Description of the task. Pick out each line with the word "agent" from the material that follows.

---- Input for this task

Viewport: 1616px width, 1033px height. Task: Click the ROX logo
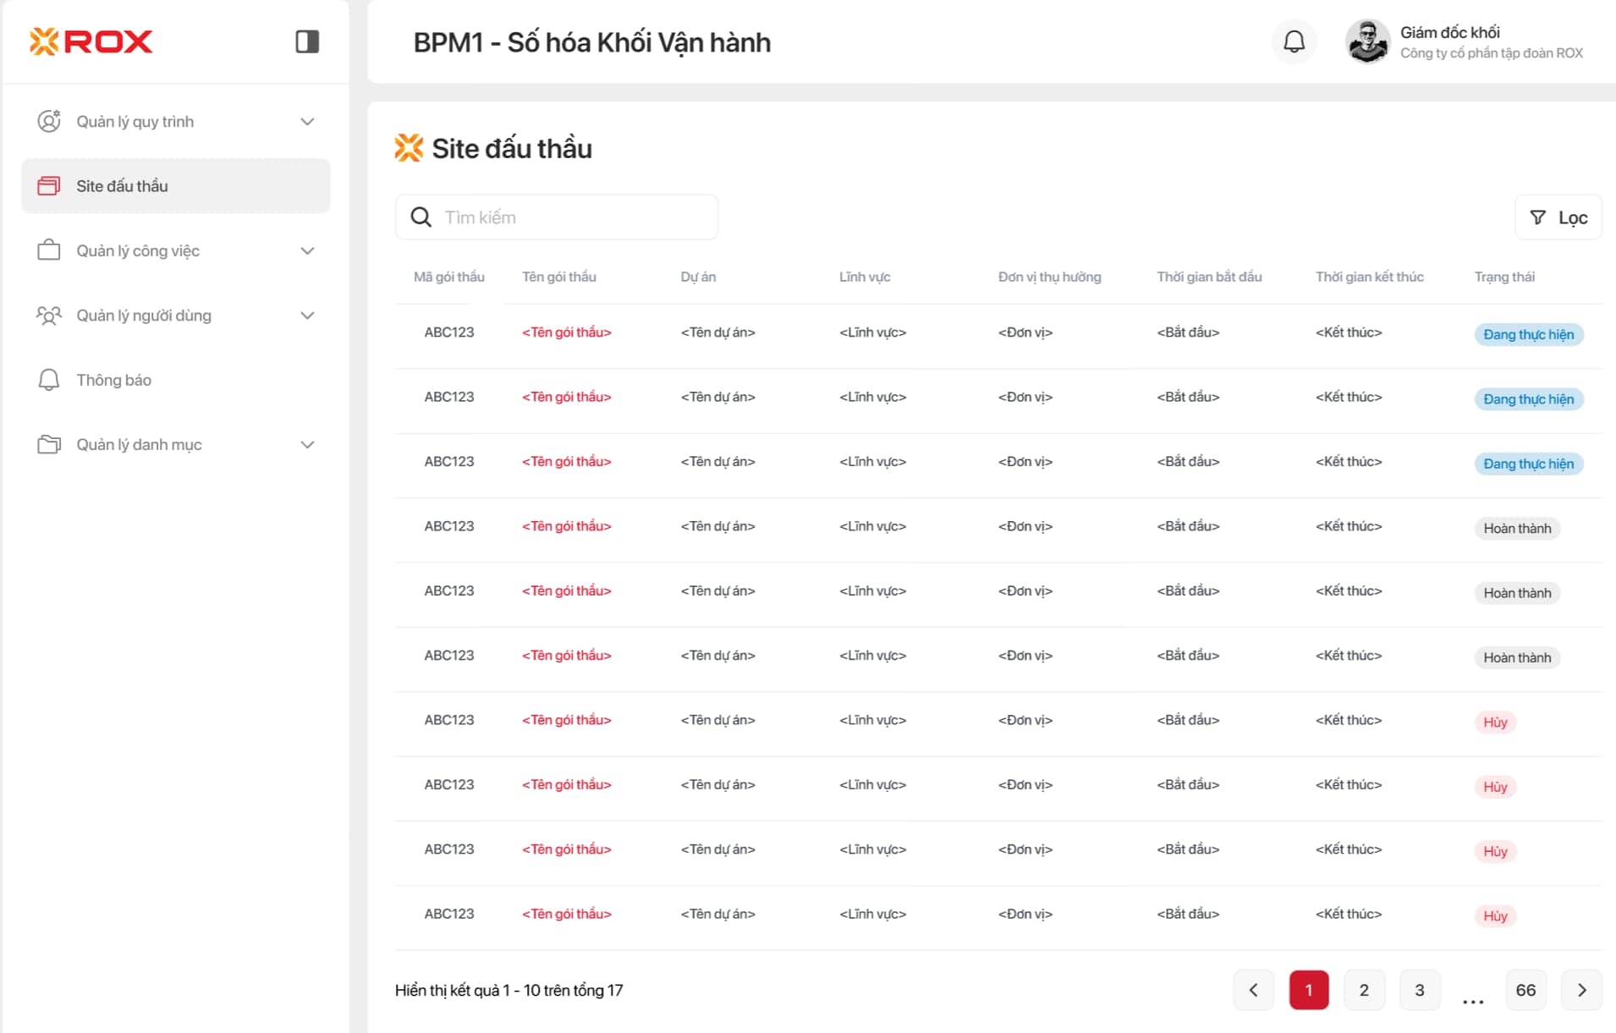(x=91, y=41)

--------
---- Input for this task

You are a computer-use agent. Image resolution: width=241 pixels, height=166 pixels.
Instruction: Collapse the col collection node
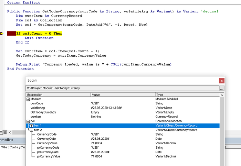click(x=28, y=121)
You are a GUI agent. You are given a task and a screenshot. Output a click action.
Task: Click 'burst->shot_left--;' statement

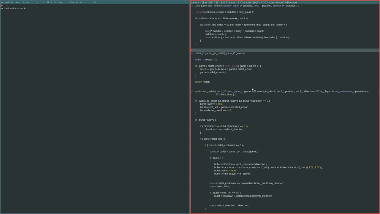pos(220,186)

--------

Solution to the problem.
You are a computer-use agent. Image resolution: width=241 pixels, height=166 pixels.
You are a GUI agent. You are given a task and a screenshot. Output a click action.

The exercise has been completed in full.